Washington - President Jacob Zuma and a ministerial delegation will spend three-days in the United States trying to encourage more trade and investment between the two countries.
Zuma, who arrived in the US capital Washington DC on Sunday, will be leading the South African delegation at the US-Africa Leaders' Summit hosted by President Barack Obama.
“The summit provides an opportunity to promote increased cooperation. On Africa-US trade and investment as well as cooperation on peace and security, infrastructure development and other key sectors,” presidency spokesman Mac Maharaj said.
“South Africa sees immense value in the Power Africa initiative of president Obama and an opportunity in it to promote Africa's energy projects as part of the continent's important infrastructure development programme.”
The South African delegation would also spend time arguing why the African Growth and Opportunity Act (Agoa) should be renewed and why the country should be included in it.
Earlier this week, Minister Rob Davies, who was attending the summit, said South Africa wanted Agoa renewed for 15 years as it would have a positive effect on investor confidence.
Agoa is a non-reciprocal preferential scheme, which applies only to United States imports from eligible Sub-Saharan Africa countries, of which South Africa is part.

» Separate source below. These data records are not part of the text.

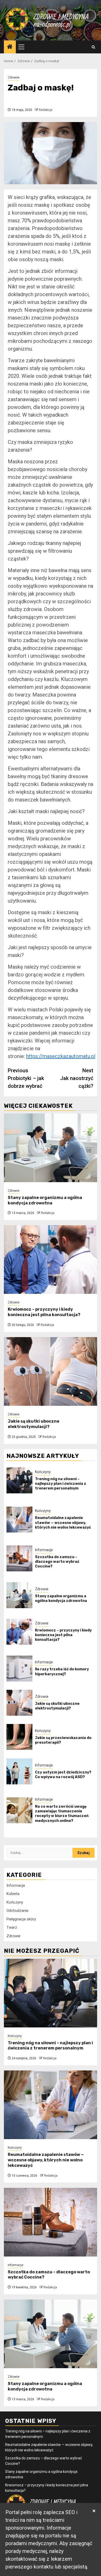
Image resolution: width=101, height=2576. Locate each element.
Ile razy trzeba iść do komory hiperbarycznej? (62, 1671)
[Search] (93, 47)
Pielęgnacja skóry (21, 1919)
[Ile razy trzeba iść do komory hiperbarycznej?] (19, 1668)
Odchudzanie (17, 1910)
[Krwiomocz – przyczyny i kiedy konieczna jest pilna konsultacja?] (50, 1259)
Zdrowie (13, 77)
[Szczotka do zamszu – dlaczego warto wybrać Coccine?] (19, 1558)
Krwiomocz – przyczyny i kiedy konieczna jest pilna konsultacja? (44, 1312)
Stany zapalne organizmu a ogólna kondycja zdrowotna (45, 1200)
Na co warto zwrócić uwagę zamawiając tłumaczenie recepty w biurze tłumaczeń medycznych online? (62, 1813)
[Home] (10, 47)
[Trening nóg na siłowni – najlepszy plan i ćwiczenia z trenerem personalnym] (19, 1480)
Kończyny (43, 1472)
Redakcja (45, 110)
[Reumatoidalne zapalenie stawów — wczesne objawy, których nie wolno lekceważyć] (19, 1519)
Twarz (11, 1927)
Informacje (44, 1550)
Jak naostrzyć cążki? (76, 1078)
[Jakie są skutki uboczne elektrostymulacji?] (50, 1371)
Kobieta (12, 1893)
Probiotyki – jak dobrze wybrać (26, 1078)
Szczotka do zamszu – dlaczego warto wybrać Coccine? (57, 1562)
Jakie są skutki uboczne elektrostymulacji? (33, 1424)
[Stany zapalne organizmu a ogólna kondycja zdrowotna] (50, 1147)
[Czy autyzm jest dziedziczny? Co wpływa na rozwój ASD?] (19, 1771)
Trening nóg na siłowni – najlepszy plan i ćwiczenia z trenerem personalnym (60, 1484)
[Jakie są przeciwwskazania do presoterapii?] (19, 1737)
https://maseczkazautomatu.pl (60, 1056)
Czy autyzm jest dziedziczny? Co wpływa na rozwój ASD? (63, 1774)
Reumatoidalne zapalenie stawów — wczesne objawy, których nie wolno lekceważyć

It was signed into law on May 18, 2000. It is a act of the US Congress, which will decide next year whether to renew it.
In advocating for its renewal Davies said the total combined trade between South Africa and the US last year R130-billion. There were also around 600 US countries active in South Africa.
Davies would be attending the Agoa ministerial meeting on Monday.
Maharaj said it was estimated that about 95 percent of South African exports gained access into the US duty-free through Agoa.
On Monday, Zuma would attend a breakfast at the US Chamber of Commerce where he would engage with chief executives as part of the US-South African Chamber of Commerce African business initiative session.
“This interaction gives provides an opportunity to discuss ways further enhancing trade relations,” said Maharaj.
“The session is important to for South Africa given that 600 US companies do business in South Africa, and also given the fact that the economy , especially economic growth and job creation, has been declared as apex priorities in the country.”
Zuma would be accompanied by Davies, International Relations Minister Maite Nkoana-Mashabane, Transport Minister Dipuo Peters and State Security Minister David Mahlobo.
Roads throughout downtown Washington were closing for the summit and security at many of the hotels were beefed up as delegations from around Africa occupied them.
On Wednesday, US national security advisor Susan Rice said the country would do everything to make the summit a success and change Americans' perception about Africa.
“We have much more work to do to change outdated mindsets in which Africa is often marginalised,” she said.
“Too many Americans still only see conflict, disease and poverty, and not the extraordinary diverse Africa brimming with innovation that's driving its own development.”
The US needed to acknowledge that African economies were already taking off and that the US could do more to compete to be a full partner in Africa's success, Rice said.
Nearly 50 African presidents and prime ministers were scheduled to attend the summit.